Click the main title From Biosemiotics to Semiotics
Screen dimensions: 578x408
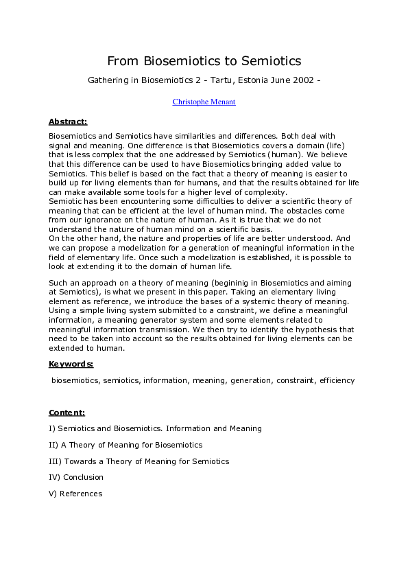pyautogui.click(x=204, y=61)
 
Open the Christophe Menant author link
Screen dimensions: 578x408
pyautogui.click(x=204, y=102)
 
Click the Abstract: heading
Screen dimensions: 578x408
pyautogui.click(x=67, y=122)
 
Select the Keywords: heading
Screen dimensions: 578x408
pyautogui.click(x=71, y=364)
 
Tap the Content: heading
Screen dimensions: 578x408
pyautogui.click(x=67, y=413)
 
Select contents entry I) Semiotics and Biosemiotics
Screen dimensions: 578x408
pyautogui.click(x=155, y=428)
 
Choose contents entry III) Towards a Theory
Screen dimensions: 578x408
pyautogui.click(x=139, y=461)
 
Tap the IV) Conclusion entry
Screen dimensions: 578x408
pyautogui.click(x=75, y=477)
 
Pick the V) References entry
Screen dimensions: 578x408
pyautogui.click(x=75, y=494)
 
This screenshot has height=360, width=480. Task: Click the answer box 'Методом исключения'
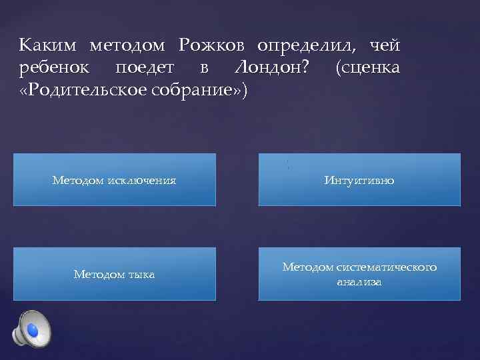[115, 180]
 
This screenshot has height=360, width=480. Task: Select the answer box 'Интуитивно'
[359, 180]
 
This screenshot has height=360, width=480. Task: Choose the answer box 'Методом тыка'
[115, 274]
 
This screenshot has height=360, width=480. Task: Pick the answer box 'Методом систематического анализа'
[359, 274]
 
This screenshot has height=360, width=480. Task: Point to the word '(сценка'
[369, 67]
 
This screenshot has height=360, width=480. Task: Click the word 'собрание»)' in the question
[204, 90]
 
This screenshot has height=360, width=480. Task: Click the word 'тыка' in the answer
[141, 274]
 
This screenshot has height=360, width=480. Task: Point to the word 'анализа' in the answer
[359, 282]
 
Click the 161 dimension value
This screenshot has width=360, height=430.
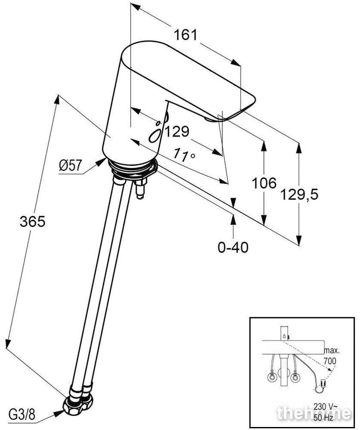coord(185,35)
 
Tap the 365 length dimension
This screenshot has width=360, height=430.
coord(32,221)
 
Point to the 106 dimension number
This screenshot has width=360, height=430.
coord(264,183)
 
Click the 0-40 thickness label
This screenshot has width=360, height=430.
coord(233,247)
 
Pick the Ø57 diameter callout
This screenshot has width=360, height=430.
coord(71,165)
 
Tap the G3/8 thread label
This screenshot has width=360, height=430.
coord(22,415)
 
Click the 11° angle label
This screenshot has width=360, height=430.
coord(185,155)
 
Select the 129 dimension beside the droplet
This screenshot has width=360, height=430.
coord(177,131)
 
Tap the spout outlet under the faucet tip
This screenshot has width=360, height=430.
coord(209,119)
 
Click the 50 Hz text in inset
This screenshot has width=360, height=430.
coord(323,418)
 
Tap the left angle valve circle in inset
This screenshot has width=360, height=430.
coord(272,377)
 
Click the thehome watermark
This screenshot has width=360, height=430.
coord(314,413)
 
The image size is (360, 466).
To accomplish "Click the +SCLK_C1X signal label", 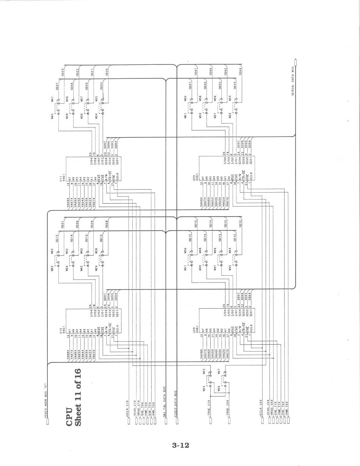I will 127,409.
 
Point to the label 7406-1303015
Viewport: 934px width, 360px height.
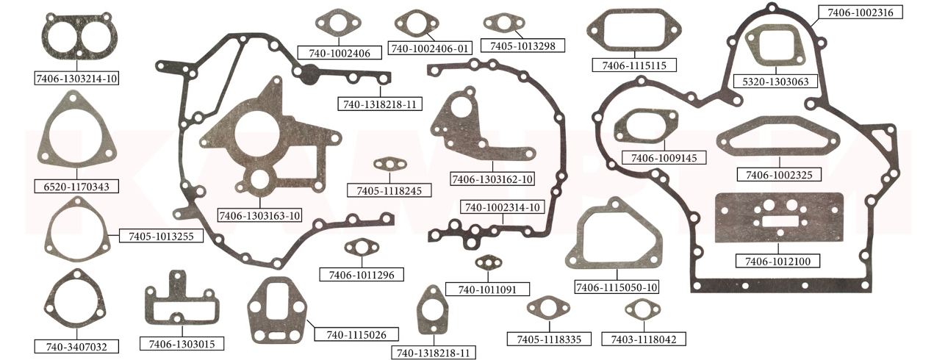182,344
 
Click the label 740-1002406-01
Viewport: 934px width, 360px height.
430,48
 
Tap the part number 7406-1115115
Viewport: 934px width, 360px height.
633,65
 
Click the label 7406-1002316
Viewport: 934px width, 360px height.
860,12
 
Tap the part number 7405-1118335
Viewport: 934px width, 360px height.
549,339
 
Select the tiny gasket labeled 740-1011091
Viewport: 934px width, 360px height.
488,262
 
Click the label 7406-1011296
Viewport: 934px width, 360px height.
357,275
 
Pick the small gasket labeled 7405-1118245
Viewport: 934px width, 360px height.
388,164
# # #
▸ **WHAT IS REQUIRED**
Reproduce the material above verbatim, from the line that contains "Select the tiny gasket labeled 740-1011091" through the final line of the material, inclusive.

▸ **COMPLETE RESPONSE**
Select the tiny gasket labeled 740-1011091
Viewport: 934px width, 360px height.
488,262
 
Click the label 7406-1011296
Viewport: 934px width, 360px height.
357,275
 
Pick the small gasket labeled 7405-1118245
Viewport: 934px width, 360px height.
388,164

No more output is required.